Every season of The Bachelor uses the same creepy formula
DOES The Bachelor feel weirdly familiar this year? It should. Because every season of the show trades on the same storyline.
YOU could see the sudden, horrific realisation in Honey Badger’s eyes.
It happened at the exact moment Romy started burrowing into his neck like a pigeon sensually digging for worms.
He had made a terrible mistake, approaching that couch with nary a cheese board to distract her from his precious man parts.
He never expected attempted seduction to be part of this date. Honey Badger just wanted to throw dough in the air at his uncle’s humble pizza establishment and make folksy Aussie quips about yarns and cut snakes and meat pies.
He was trapped, he was distressed, and it was all very amusing.
But imagine, for a moment, the exact same scene playing out in reverse. Imagine a sexually aggressive male contestant ignoring a Bachelorette’s obviously uncomfortable body language and continuing to grope and devour her like a particularly juicy ham.
We would all be creeped the hell out.
Which brings me to the fundamental point I want to make in this snobby thinkpiece, which is that The Bachelor is a bad and disturbing television show, even when everyone involved does manage to resist the urge to spread unwanted saliva on each other’s faces.
This fact is easy to forget because it is so obviously true, like the sky being blue or Donald Trump being batshit insane.
We have all grown so accustomed to The Bachelor that the annual, ritualistic offering up of twentyish mostly blonde women to be ruthlessly judged by a muscular C-grade male celebrity no longer registers in our consciousness as a deeply weird event.
I’m not saying The Bachelor isn’t entertaining or hilarious, because it is indisputably both.
It’s a bit like KFC, really.
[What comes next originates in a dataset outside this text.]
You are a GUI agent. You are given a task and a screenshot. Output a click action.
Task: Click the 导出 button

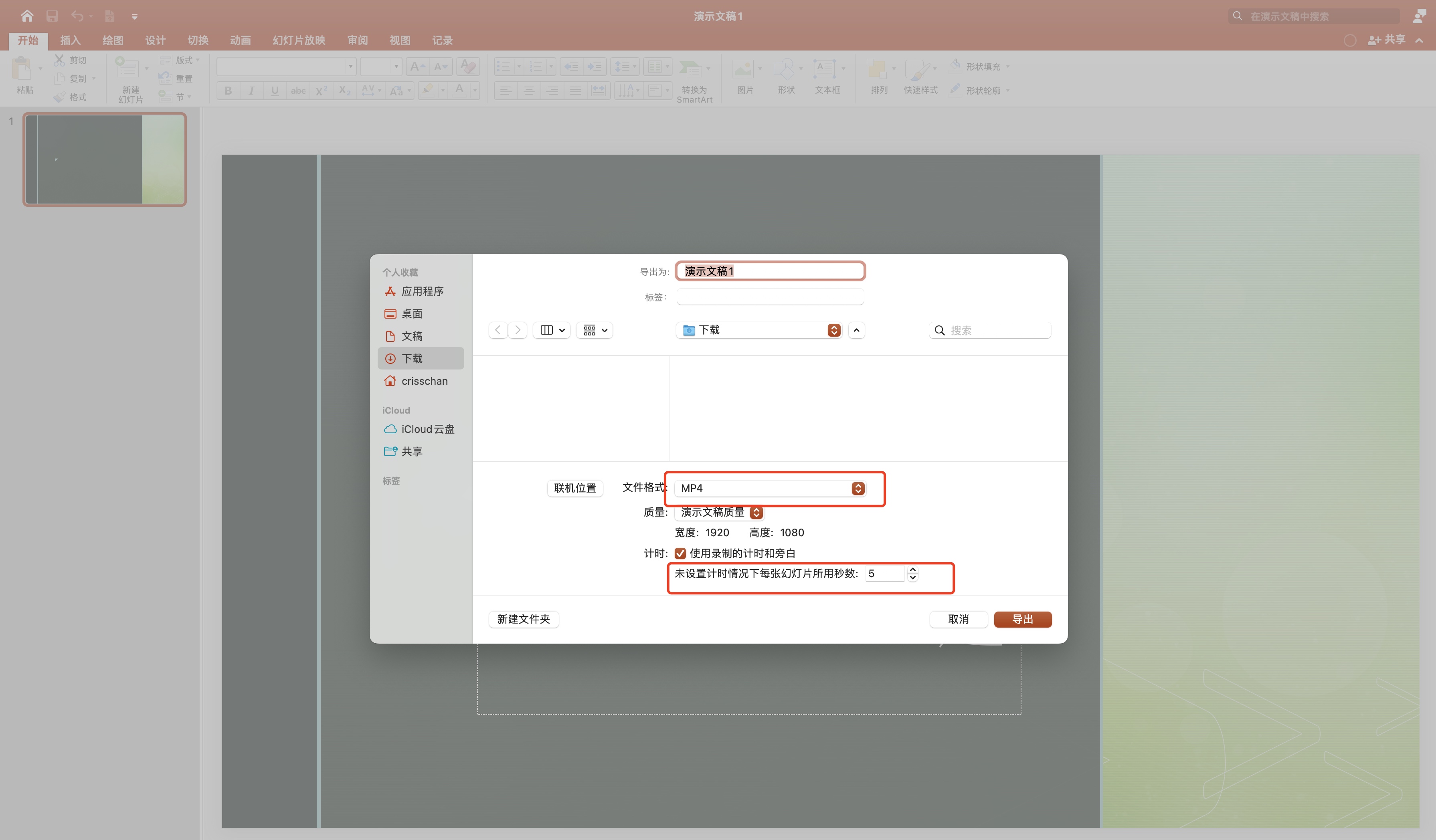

Delicious, addictive and fun to consume, but it leaves an unsettling, uncomfortable feeling in your gut.
It even has a formula, its own 12 secret herbs and spices (give or take a few). You can discern this in every single season, and I absolutely despise it.
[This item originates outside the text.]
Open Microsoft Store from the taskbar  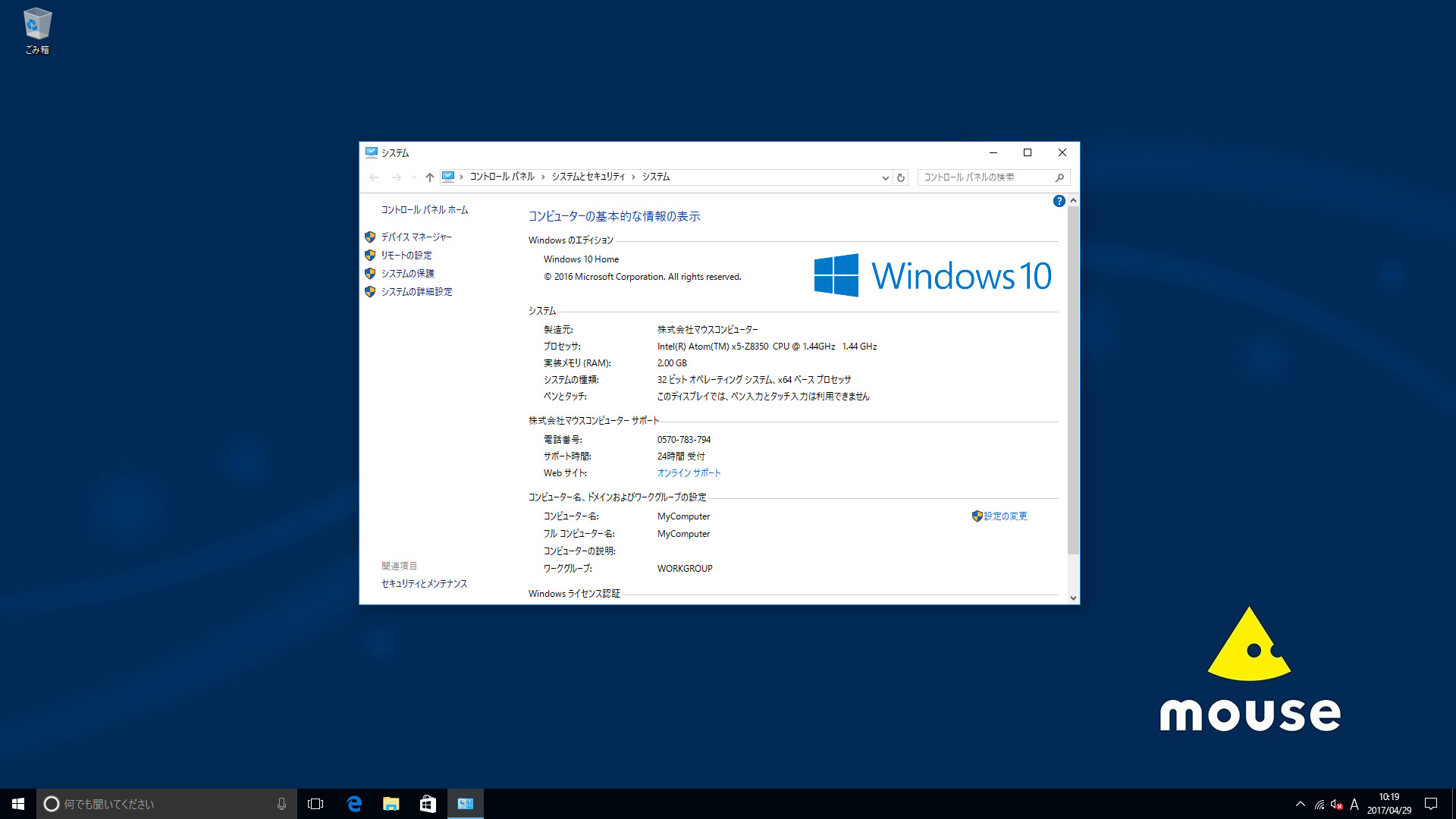pyautogui.click(x=428, y=803)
• You have the weird girl, who exasperates everyone else in the mansion for a handful of episodes before the producers decide her inexplicable survival at each rose ceremony is no longer plausible;
• There is the eastern European lady who makes politically incorrect jokes in an accent everybody assumes, sometimes correctly, is Russian;
• There’s a villain, who is universally hated but nevertheless makes it through a good chunk of the season, fomenting as much drama as possible;
• One woman believes she is above the whole exercise and treats her housemates with utter contempt, which makes you wonder why she applied for the show in the first place. This is the compulsory “dirty street pie” contestant;
• There are three acceptable topics of conversation at the mansion: how great the Bachelor is, how awful the other women are and whether everyone thinks the lady currently on a date with the Bachelor will return with a rose;
• A grim-faced Osher must announce “you didn’t receive a rose” like he’s telling a pair of parents their son didn’t make it back from Afghanistan;
• Everyone agonises over whether or not they should pash the Bachelor, and when one woman works up the courage to actually do it, the rest ostracise her;
• All individuals involved pretend the Bachelor has thoughtfully planned his dates down to the most minute details, even though this is a TV show and the producers are obviously doing that for him;
• The Bachelor and whomever he happens to be spending time with are only allowed to talk about their feelings. Any conversation that could be considered vaguely interesting is out of bounds;
• No ugly people allowed;
• Every rose ceremony is preceded by a stupid fancy cocktail party for some reason. Is this Downton Abbey? No, it’s a freaking reality show. Throw in a casual pizza night once in a while;
• And of course, you need a bloke who is vain enough to bathe unironically in the adulation of a couple dozen women who treat him like the second coming of Jesus despite knowing literally nothing about him.
These are not the only iron-clad rules of The Bachelor — I’m sure there are many I have skipped over in my zeal. The exact number is not important.
What matters is the result when the formula is put into practice. It creates a TV show which deliberately torments its contestants until they break, preferably on camera.
You can already see it happening this season. Cayla the energy healer is being blatantly bullied by some of the other women. Cass, who already had a crush on Honey Badger outside the show, is struggling to deal with the absurd power imbalance between them.
These storylines will inevitably result in tears, which we, the esteemed viewing public, will watch eagerly and dissect in merciless detail like the soulless monsters we are.
Which is fine, I guess. But the whole thing would be far less infuriating if this show didn’t follow the same weird, sinister formula every damn season.
The next episode is on Wednesday, by the way. Yes, of course I’ll be watching.